Although unsuccessful in South Africa, where he was taken off twice and used as a substitute twice without adding to his poor scoring record, he has come alive since being reunited with Gerard Houllier, Villa's new manager. Last week he scored with a powerful header to win the local derby against Wolves, watched by Capello, who said: "He played very well and he is in a good moment." Like Paul Scholes before him, however, Heskey decided against a return, leaving Capello to hope that Wayne Rooney will be fully fit, as well as Darren Bent and Peter Crouch.

That appeared more likely last night, although United did not consider that Rooney was ready to return at Sunderland. They will allow Capello and his medical team to make a final decision on whether he appears against Montenegro, which Rooney is keen to do. Yesterday he admitted that "it's been a hard time" since revelations about his private life put a strain on his marriage. "I'm only a human being, I hurt as well," he told Sky Sports News HD, "but I need to get through this and get back to playing football the way I know I can. I'm sure everything else will settle down after that."

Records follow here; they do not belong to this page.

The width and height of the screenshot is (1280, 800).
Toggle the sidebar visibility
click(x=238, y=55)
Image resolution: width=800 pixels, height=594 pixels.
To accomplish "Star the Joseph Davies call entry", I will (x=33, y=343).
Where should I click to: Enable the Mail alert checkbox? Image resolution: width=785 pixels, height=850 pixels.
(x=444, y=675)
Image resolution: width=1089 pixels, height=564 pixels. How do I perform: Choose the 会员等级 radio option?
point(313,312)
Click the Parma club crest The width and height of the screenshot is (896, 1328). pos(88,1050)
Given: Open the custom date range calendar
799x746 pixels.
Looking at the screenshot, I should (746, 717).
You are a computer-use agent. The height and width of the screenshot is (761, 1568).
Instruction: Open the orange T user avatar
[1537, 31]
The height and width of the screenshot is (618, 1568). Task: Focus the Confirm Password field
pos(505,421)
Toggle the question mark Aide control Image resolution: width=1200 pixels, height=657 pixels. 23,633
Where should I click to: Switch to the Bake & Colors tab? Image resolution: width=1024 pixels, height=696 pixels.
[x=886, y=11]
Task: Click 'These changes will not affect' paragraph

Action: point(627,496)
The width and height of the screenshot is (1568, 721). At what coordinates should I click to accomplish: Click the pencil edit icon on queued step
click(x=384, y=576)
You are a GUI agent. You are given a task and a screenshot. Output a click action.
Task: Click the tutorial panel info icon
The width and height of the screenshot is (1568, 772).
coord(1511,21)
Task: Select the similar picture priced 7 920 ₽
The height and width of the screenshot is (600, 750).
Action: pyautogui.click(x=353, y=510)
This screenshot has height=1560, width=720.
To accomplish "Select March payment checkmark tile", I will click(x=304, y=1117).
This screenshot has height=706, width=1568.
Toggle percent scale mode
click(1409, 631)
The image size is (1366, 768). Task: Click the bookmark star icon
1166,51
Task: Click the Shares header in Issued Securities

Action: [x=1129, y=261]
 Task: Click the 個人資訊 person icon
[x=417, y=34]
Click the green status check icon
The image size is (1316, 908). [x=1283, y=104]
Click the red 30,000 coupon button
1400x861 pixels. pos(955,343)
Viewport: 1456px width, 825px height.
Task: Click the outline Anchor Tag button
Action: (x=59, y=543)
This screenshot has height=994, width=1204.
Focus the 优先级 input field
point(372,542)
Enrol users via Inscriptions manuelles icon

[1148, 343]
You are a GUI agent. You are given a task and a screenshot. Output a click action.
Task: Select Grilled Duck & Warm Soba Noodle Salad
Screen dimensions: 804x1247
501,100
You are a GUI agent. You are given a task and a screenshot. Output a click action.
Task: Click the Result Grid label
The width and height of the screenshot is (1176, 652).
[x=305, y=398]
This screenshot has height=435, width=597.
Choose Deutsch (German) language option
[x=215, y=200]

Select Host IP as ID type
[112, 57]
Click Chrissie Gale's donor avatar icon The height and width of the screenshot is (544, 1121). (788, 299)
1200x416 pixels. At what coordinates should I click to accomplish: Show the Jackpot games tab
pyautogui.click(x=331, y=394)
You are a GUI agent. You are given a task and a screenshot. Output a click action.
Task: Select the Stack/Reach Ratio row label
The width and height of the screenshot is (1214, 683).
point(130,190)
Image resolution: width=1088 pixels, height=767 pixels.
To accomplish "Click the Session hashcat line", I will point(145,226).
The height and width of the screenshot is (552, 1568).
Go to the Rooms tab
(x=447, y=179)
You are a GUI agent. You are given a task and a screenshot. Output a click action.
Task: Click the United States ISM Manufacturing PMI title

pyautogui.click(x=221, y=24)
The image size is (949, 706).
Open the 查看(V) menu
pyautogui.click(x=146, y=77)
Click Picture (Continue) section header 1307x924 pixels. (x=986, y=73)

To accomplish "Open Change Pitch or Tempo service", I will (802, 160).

Speaking for the first time in any depth about the World Cup, he was unable to offer any explanation for England's wretched form, or his own: "We prepared well as a team and once we got on the pitch it just didn't click. So it still, to this day, puzzles me. The ball wasn't up to the standards to be the World Cup ball. It wasn't great, but we had to deal with that. I knew, I could feel I wasn't playing well, and sometimes you try to do too much instead of keeping it simple."